The 2015 Work Orientations dataset is from an international project that began in 1984 and was collected across 37 countries
(ISSP Research Group, 2017).
The portion of the 2015 Work Orientations dataset used for the demonstration includes 1,477
responses from the USA and 1,793 responses from the UK. We specifically chose the stated two countries because full scalar invariance
was not supported in previous measurement invariance studies using the constructs quality of job context (JX), quality of job content (JC),
and quality of work environment (WE) in the measurement model using the 1989 Work Orientations dataset (Cheung & Lau, 2012; Cheung & Rensvold,
1999).
The 2015 Work Orientations dataset provided data for two of these previously utilized constructs, JC and WE (ISSP Research Group, 2017).
Each construct is measured by three items, scored on a five-point Likert-type scale ranging from 1 (strongly agree) to 5 (strongly disagree).
Figure 1 depicts the 2-factor measurement model used in the illustrative example. What follows next is a recommend set of steps to comprehensively
analyze the latent means of JC and WE by country, where country is either USA or UK. Note that researchers may
choose to use the application in a different way that the example workflow and skip tests if that fits their research scenario.
**Figure 1.** *Measurement Model*
### Step 1: Load Data
Users can either use the built-in dataset by leaving Use 2015 Work Orientations Survey Data selected, or
upload their own data by deselecting this option.
To upload your own dataset and accompanying *Meta.csv file, follow the steps shown in the GIF below.
### Step 2: View Data
The labeling of the items in the original dataset (ISSP Research Group, 2017) was not intuitive for our illustrative example; hence, the original items were renamed as
previously described and as depicted in Figure 2.
**Figure 2.** *View Data Tab*
### Step 3: Check Group Equivalency
CALMs uses the MatchIt package in R (Ho et al., 2011) for propensity score analyis including checking for group equivalency.
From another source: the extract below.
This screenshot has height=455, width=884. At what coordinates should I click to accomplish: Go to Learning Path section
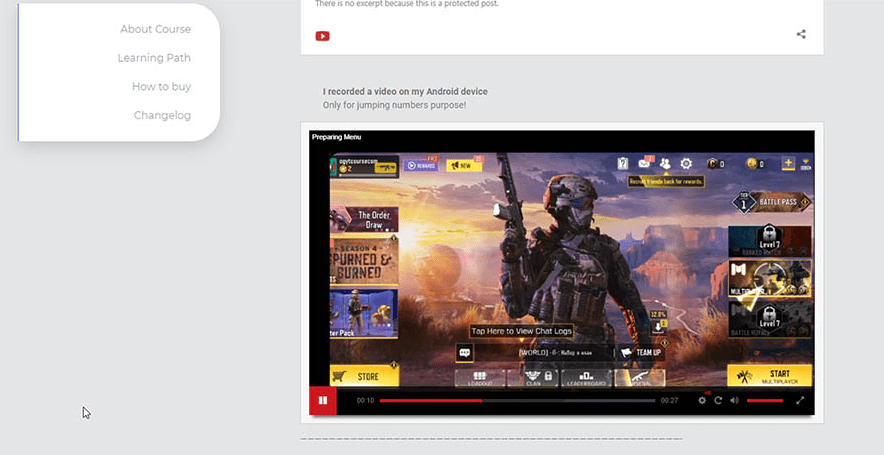(154, 58)
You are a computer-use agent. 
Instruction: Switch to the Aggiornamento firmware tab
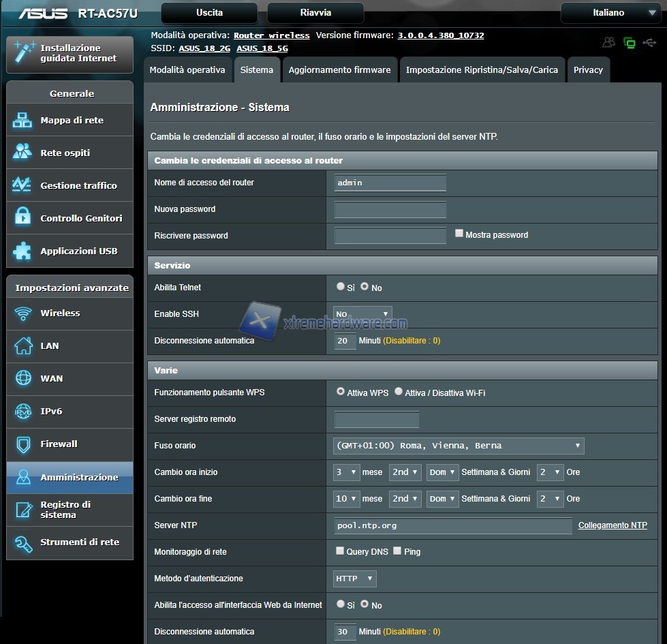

The comparison groups for the demonstration with the 2015 Work Orientations Survey data are the USA and the UK.
Hence, USA was selected as the **Grouping Variable**.
All possible covariates were selected as **Covariates to Check**.
**Figure 3.** *Check Group Equivalency Tab*
The output in Figure 3 shows that there are statistically (*p* < .05) and practically significant (Cramer’s V > .10)
differences in employment type and degree by country. Specifically, employment type (SelfEmp) was found to be statistically significant while organization type
(PrivateOrg) was found to be both statistically and practically significant.
### Step 4: Propensity Score Analysis Setup
CALMs offers users the flexibility to use either a default call to MatchIt or to define a custom call.
A link to the matchIt documentation is included within the application.
To customize the call, deselect **Use Default call to matchit** and edit the arugments following *data=dpsm* in the provided code box.
Two propensity score matching (PSM) methods, nearest neighbor and genetic matching, are the most common.
- Nearest neighbor matching requires the input of all demographic variables and
has been recommended as the most straightforward PSM method (Caliendo & Kopeinig, 2008; Keiffer & Lane, 2016). Although nearest neighbor is computationally
effective with large datasets, the method pairs each treated unit with its nearest matching control without considering fully optimizing matches. This may lead
to covariates not being optimally balanced with less equivalent groups, as compared to more stringent or robust matching methods.
- Genetic matching is recommended when PSM output is required to have highly equivalent groups as it effectively achieves good matching balance even with highly
complex data (Randolph et al., 2014). Genetic matching requires the input of all demographic variables (e.g., gender, age group, race/ethnicity, and educational
level) into an algorithm that results in statistically (e.g., *p* ≤ .05) and practically (e.g., Cramer’s V ≥ .10) significant differences.
By default, CALMs uses the nearest neighbor method.
**Figure 4.** *Propensity Score Analysis Setup Tab*
### Step 5: Propensity Score Analysis
Figure 5 presents the result of the propensity score analysis using the default call previously described.
**Figure 5.** *Propensity Score Analysis Results Tab*
The nearest neighbor method yielded two equivalent groups with 769 responses in each country. We observed that there were statistically significant
differences in gender (Male) by country and elected to use the results of the nearest neighbor method since there was not a practically
significant difference by country (all Cramer’s V < .10).
### Step 6: Measuremenent Invariance Tests
When conducting measurement invariance tests, the application defaults to using the matched dataset.
To change this, users can deselect **Use matched data for invariance tests**.
Users can also select the **Grouping Variable** and **Items to Analyze**. By default, the application
include all items identified in the `*`Meta.csv file as type *item*.
Measurement invariance tests include configural, metric, and scalar. Omnibus and
scale-level tests are provided for both metric and scale invariance tests. Commonly recommended fit indices criteria include: (a) comparative fit index (CFI) ≥ .95;
(b) standardized root-mean-square residuals (SRMR) ≤ .05; and (c)
root-mean-squared-error of approximation (RMSEA) .05 to .08 (Kline, 2016; Schumacker & Lomax, 2016).
Statistically significant model
noninvariance is determined based on the p-value of the χ² difference test at *p* ≤ .05 (Cheung & Rensvold, 1999; van de Schoot et al., 2012).
Guidelines have been provided to evaluate the ΔCFI for practical model (non)invariance, namely: (a) practical model invariance for ΔCFI ≥ -.01;
(b) potential practical model noninvariance for ΔCFI between -.01 and -.02; and (c) practical model noninvariance for ΔCFI ≤ -.02 (Cheung & Rensvold, 2002).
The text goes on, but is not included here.